START Data for review

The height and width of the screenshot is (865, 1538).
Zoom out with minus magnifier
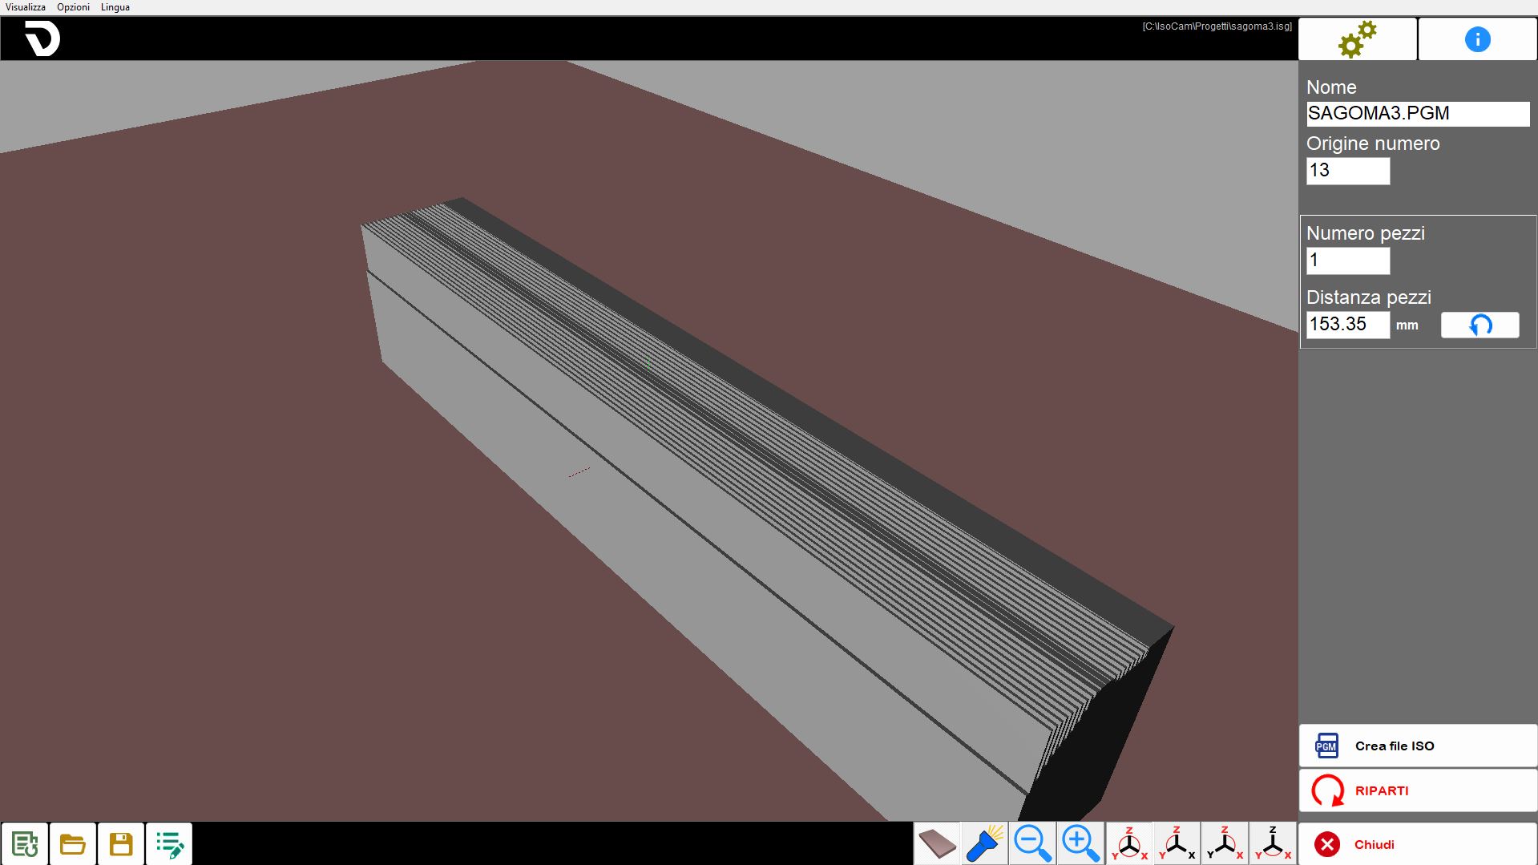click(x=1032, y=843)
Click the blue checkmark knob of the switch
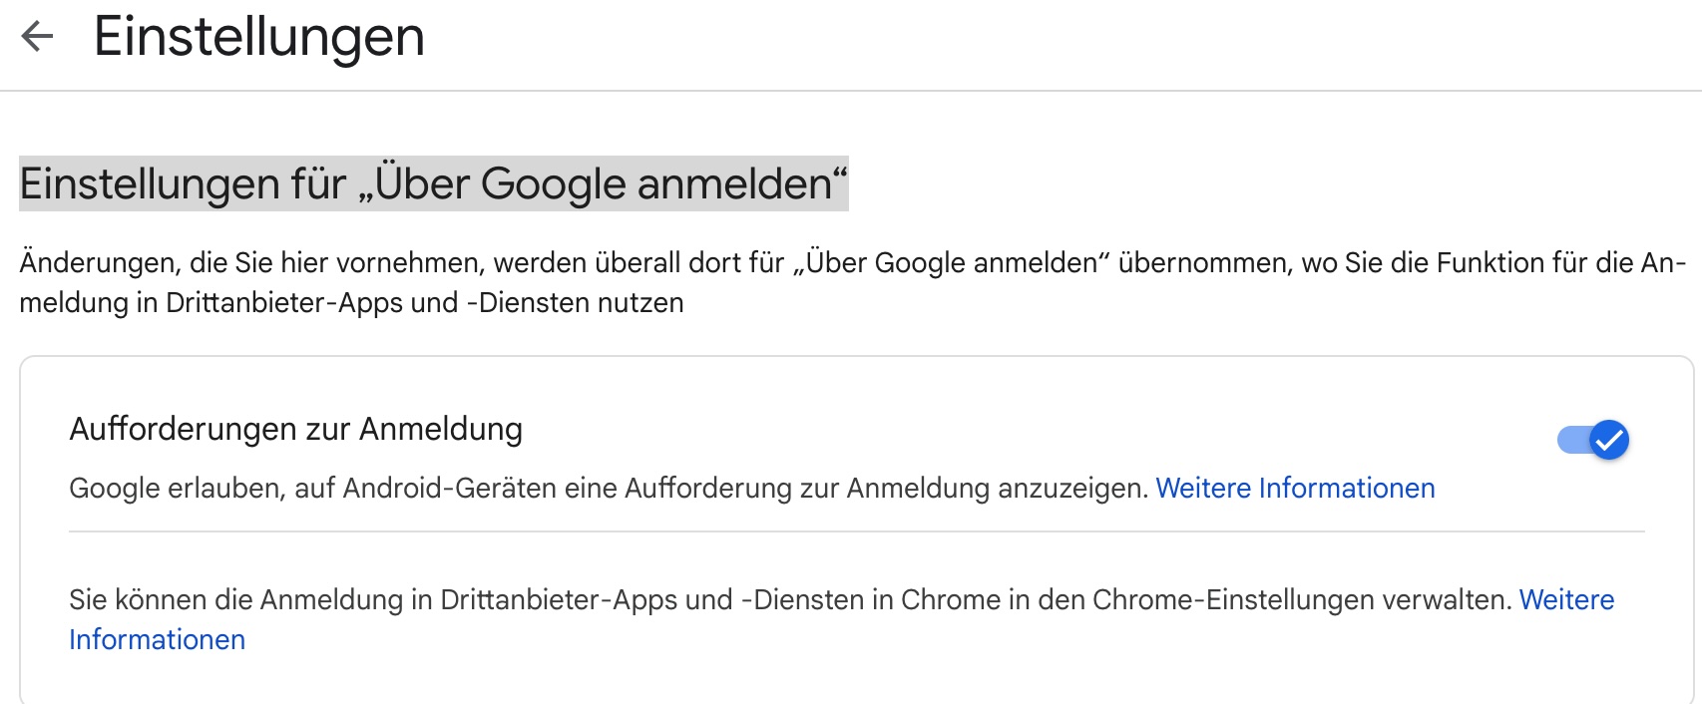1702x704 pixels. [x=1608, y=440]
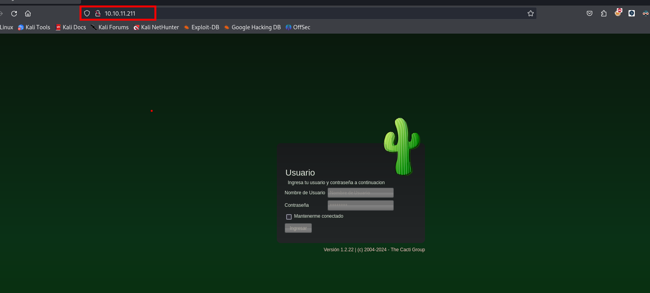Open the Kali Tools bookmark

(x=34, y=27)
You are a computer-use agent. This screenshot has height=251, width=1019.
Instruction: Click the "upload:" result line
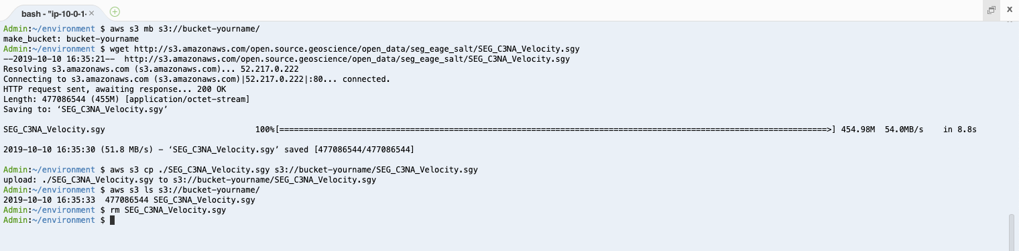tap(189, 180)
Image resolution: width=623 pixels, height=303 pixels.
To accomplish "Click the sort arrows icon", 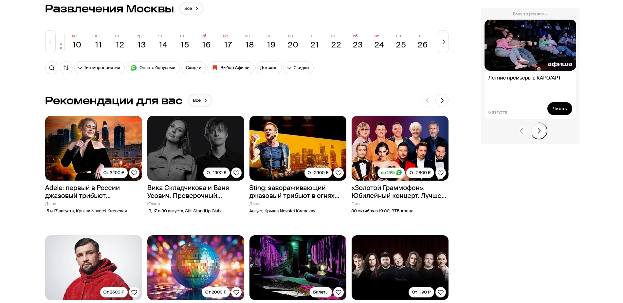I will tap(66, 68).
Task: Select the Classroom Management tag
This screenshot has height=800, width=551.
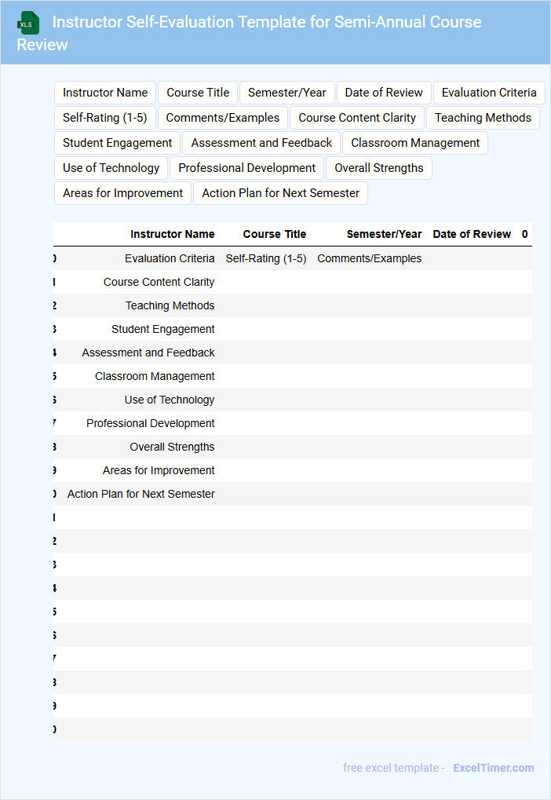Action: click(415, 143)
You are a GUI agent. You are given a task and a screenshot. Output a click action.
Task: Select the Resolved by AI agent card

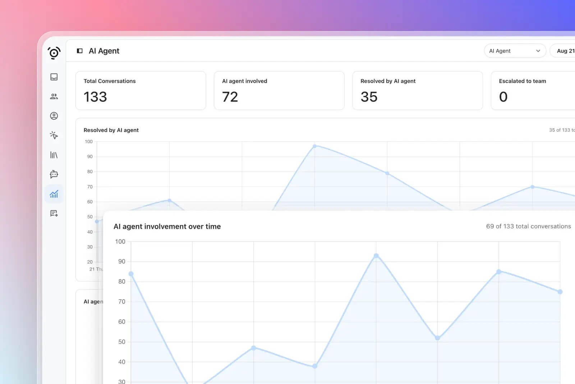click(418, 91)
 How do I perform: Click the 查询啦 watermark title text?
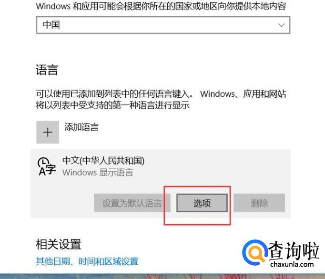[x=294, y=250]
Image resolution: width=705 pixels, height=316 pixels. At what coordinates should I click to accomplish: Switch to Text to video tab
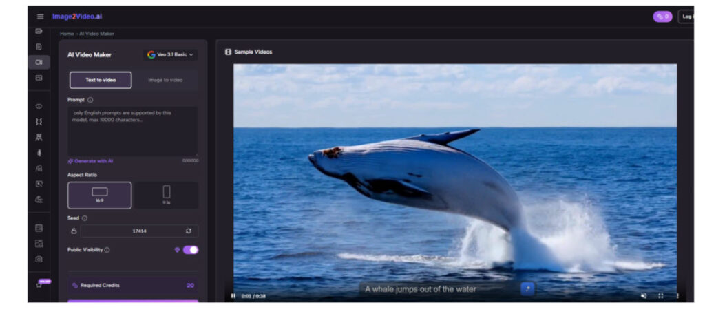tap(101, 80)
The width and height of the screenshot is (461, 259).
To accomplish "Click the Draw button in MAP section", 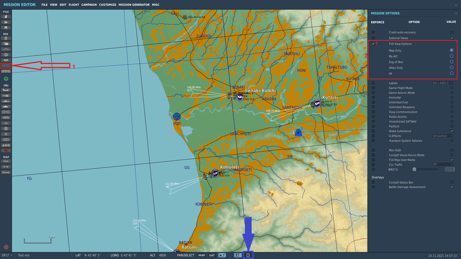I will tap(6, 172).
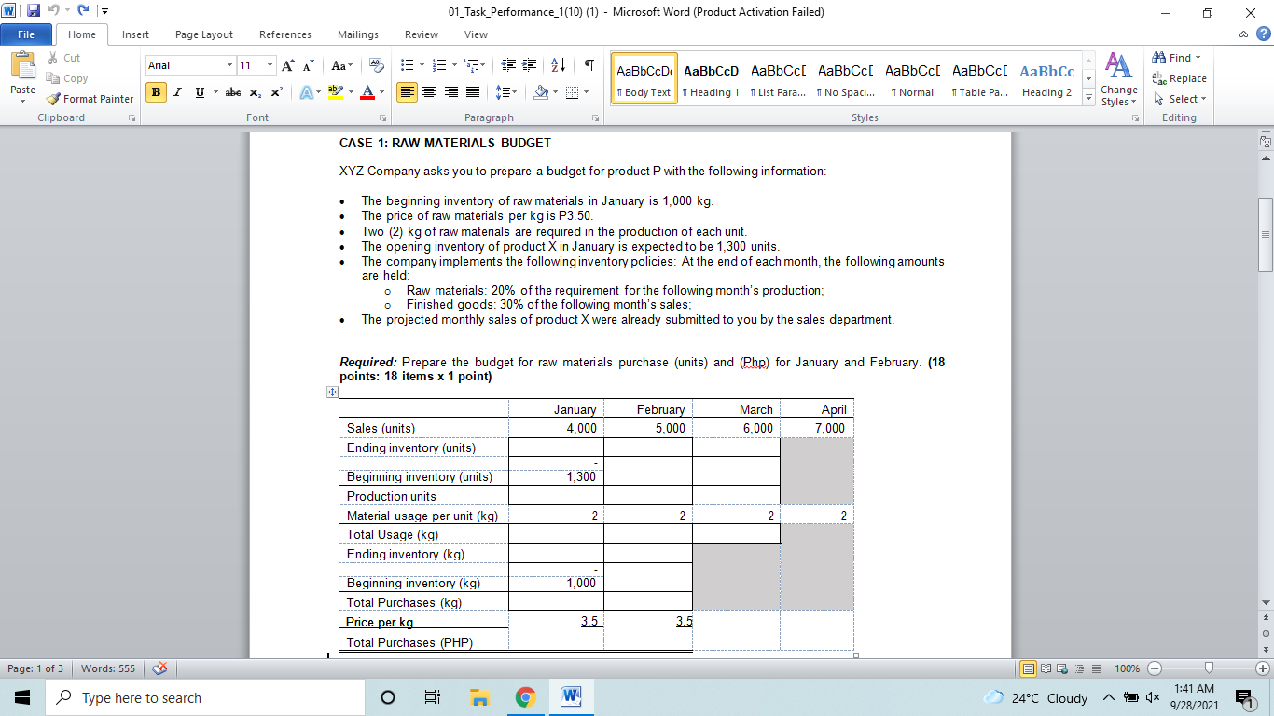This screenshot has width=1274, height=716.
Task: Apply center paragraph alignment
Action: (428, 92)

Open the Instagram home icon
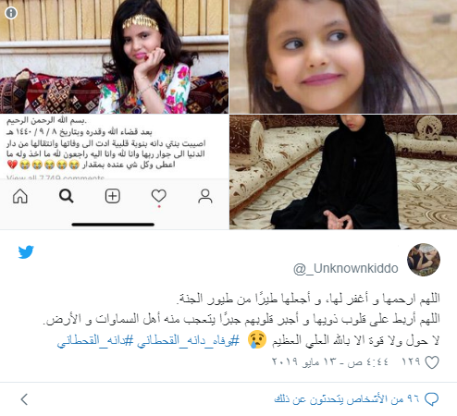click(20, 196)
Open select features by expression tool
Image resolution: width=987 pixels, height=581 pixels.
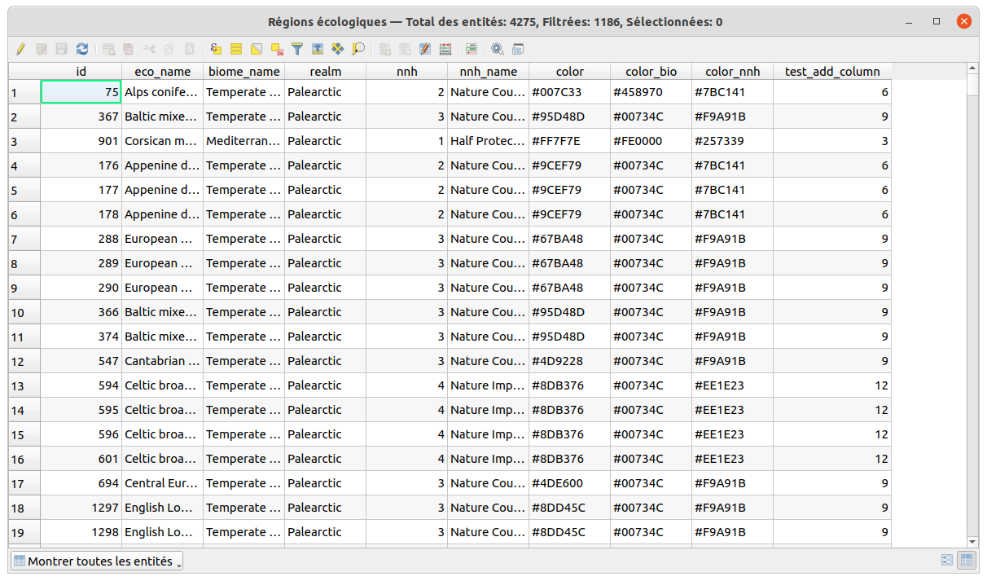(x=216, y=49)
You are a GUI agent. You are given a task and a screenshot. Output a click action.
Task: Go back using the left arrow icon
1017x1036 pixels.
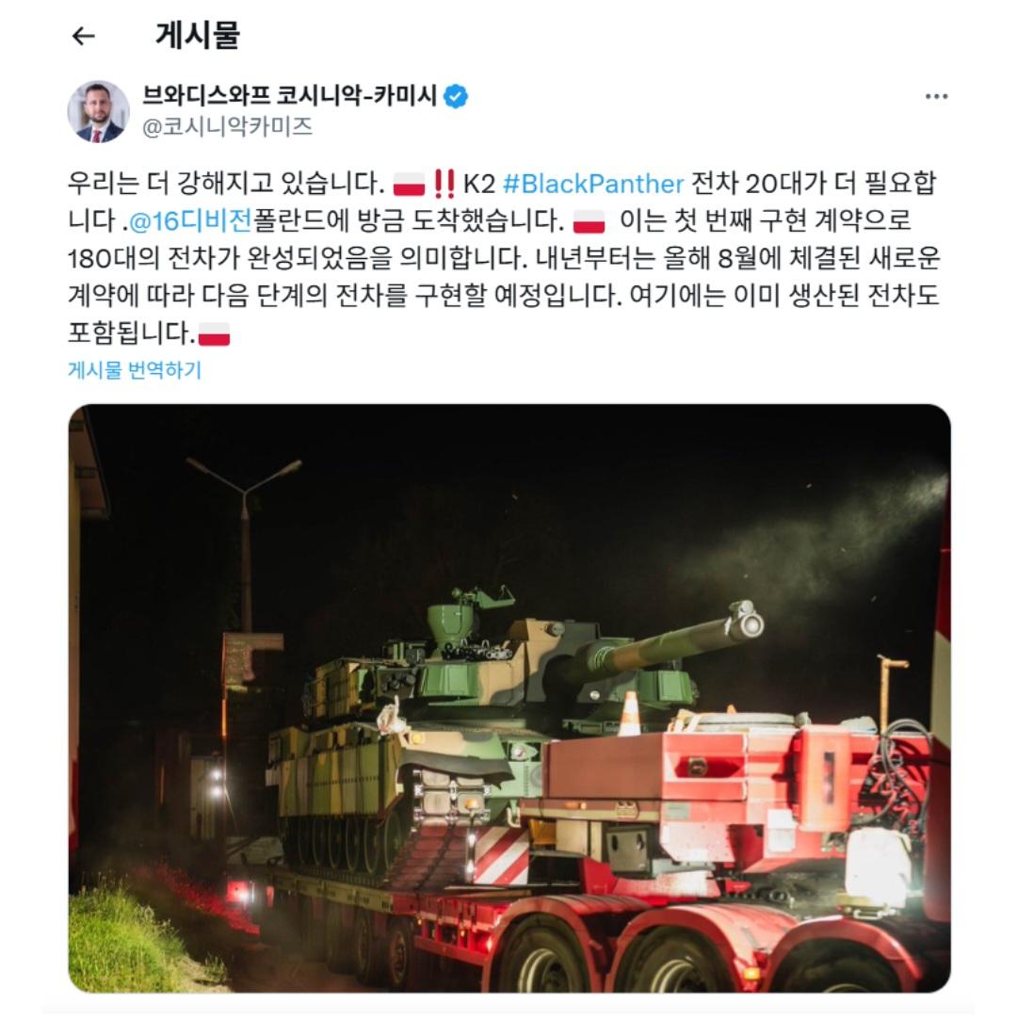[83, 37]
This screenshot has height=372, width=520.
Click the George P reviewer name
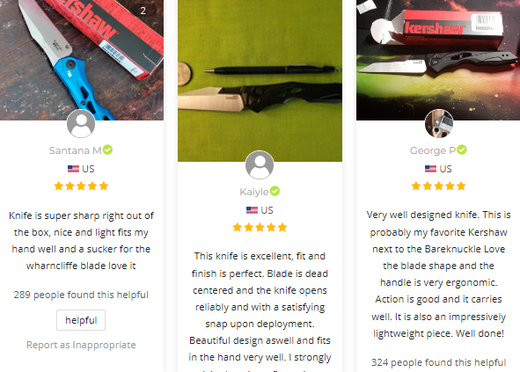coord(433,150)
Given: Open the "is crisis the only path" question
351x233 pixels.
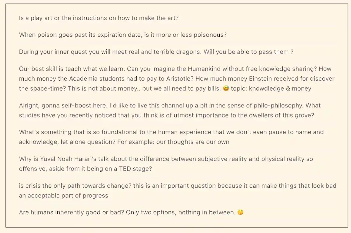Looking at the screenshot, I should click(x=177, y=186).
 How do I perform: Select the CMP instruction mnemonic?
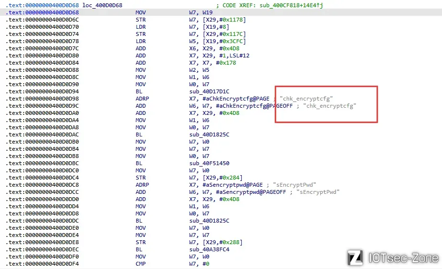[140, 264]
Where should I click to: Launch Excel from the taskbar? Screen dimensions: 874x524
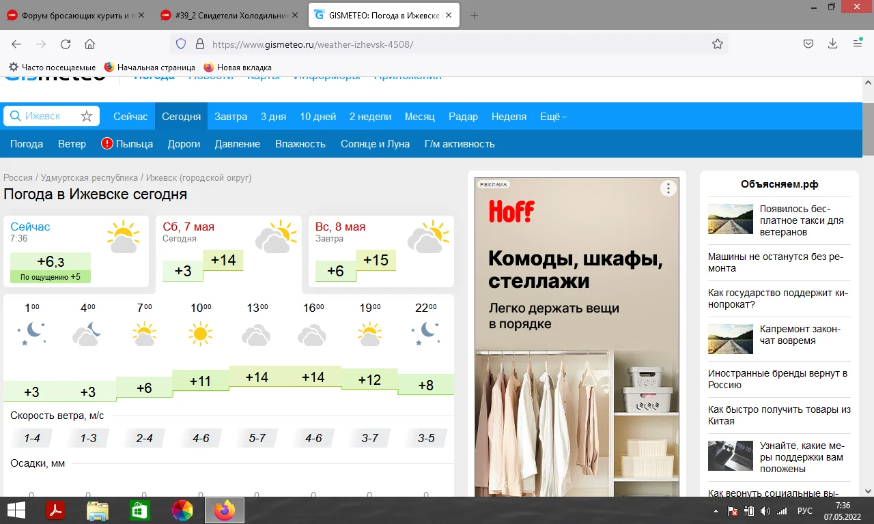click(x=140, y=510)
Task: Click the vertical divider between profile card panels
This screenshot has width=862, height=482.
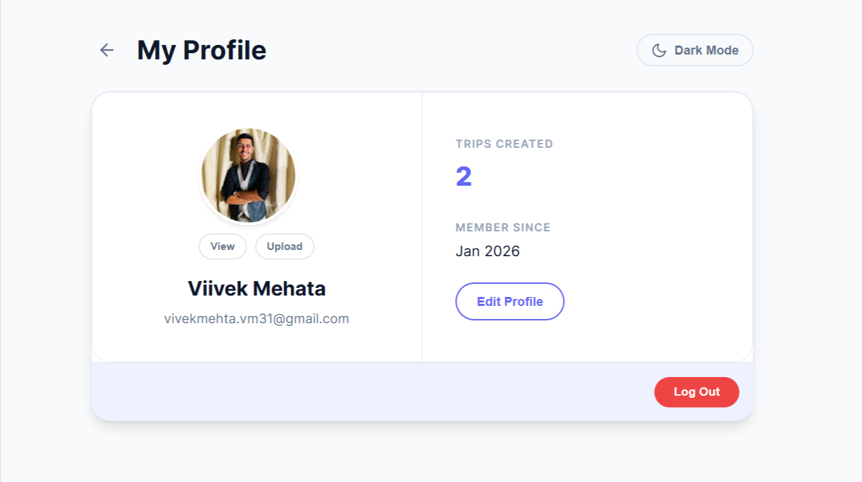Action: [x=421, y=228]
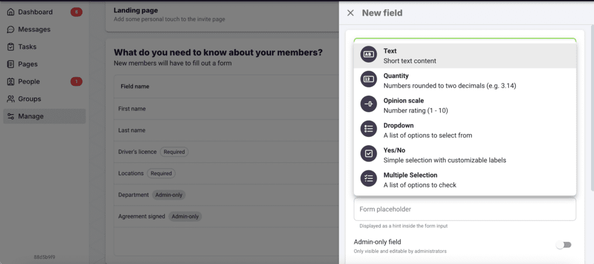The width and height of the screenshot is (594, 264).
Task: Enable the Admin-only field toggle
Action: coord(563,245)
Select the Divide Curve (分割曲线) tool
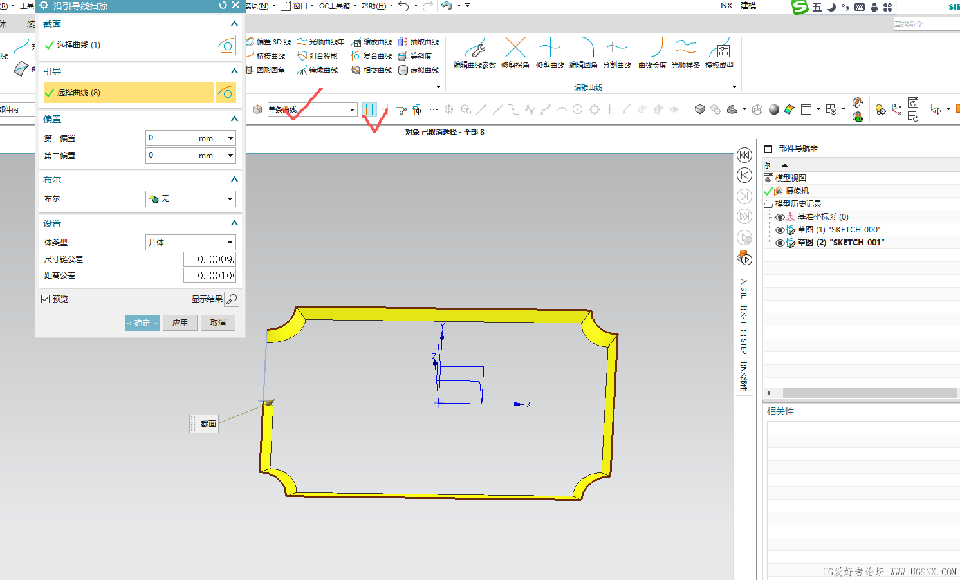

END Data for review

Task to complete => Write out only the lines from the one that contains "Where should I" through the last line of the records above, both included, word for word and without the pictures.

Response for this exercise =>
Where should I click to: Launch Excel from the taskbar? Screen dimensions: 874x524
click(x=140, y=510)
Task: Click the vertical divider between profile card panels
This screenshot has width=862, height=482.
Action: [x=421, y=228]
The width and height of the screenshot is (594, 264).
Task: Enable the Admin-only field toggle
Action: coord(563,245)
Select the Divide Curve (分割曲线) tool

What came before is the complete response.